A classical class-based iterator in Java looks like this:
interface TreeIterator { boolean hasNext(); int next(); }
// depthFirst and breadthFirst are two implementations.
Same roles; more code; same shape.
Common Confusion / Misconception
- Exposing the cursor. If the iterator is really just the integer index of an underlying array, clients will reach past it. Keep iterator state inside the iterator.
- Single-use iterators. Most iterators are exhausted by one walk. Document this. If you need re-iteration, return a fresh iterator, not the consumed one.
- Concurrent modification. Walking a collection while another thread (or the same thread) mutates it usually corrupts the traversal. Either snapshot on iterator creation or fail fast (Java's
ConcurrentModificationException). - Forcing a class when a generator exists. Python/JavaScript/Kotlin generators are idiomatic. Use them. The class form is for languages without first-class generators or when the iterator needs rich lifecycle.
- Iterator as a collection.
list(iter)materializes it. For very large or infinite sources, that is the bug that kills the machine.
How To Use It
- Decide the minimum interface your clients need.
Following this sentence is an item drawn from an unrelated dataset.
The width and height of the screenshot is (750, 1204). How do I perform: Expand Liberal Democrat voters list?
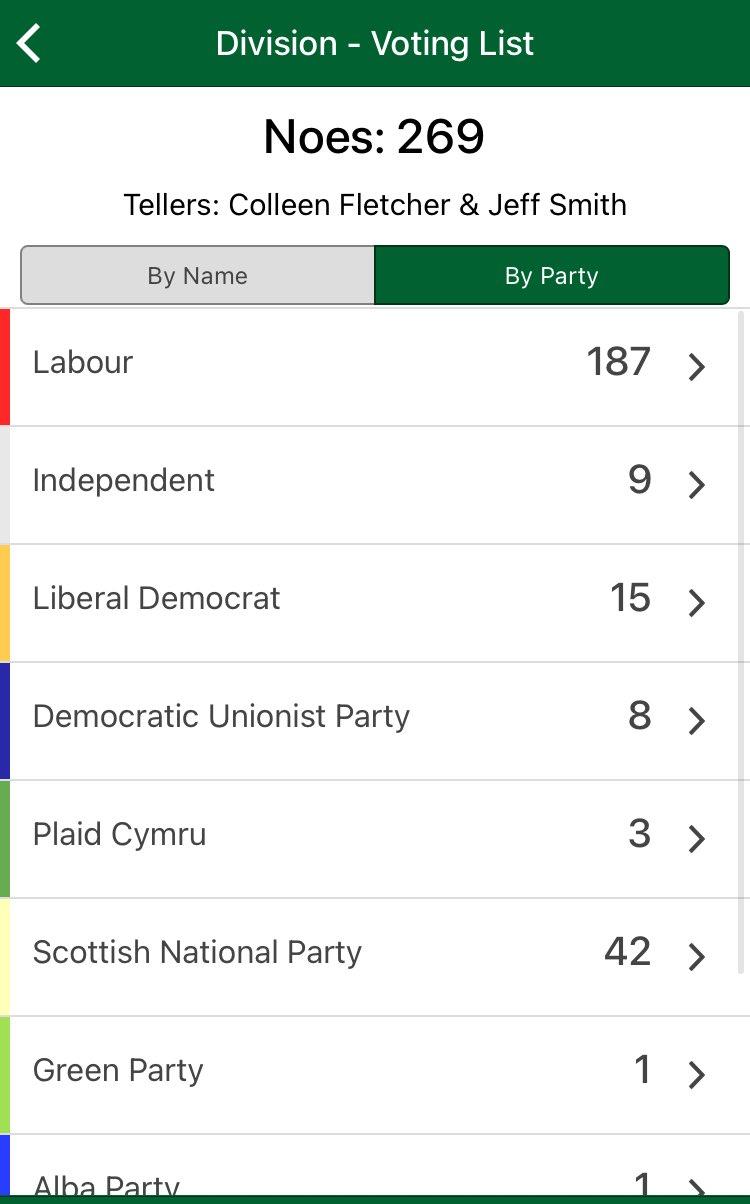(x=375, y=603)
Usually "advance" and "is there more".
- Put traversal state inside the iterator, not the collection.
- Keep the collection responsible for producing iterators; do not split that factory across files.
- For multiple orders, produce different iterator types (or generator functions). Do not add
ifsin a single iterator. - Document whether the iterator snapshots or reflects live changes.
- If traversal is expensive or paginated, make the iterator lazy -- fetch on demand.
Check Yourself
- What does a client gain when traversal is an iterator rather than a loop over
list.get(i)? - Why should iterator state live in the iterator, not the collection?
- When is a generator preferable to a class iterator?
- What should happen if the collection changes while an iterator is walking it?
Mini Drill or Application
Implement a paginated API iterator:
- Given a function
fetchPage(n)returning{items, hasNext}, produce an iterator that walks all items across pages. - Fetch lazily: do not fetch page
n+1until the client has consumed all of pagen. - Write a consumer that terminates after reading the first 10 items and shows that no later pages were fetched.
Stop when the client loop never mentions page numbers.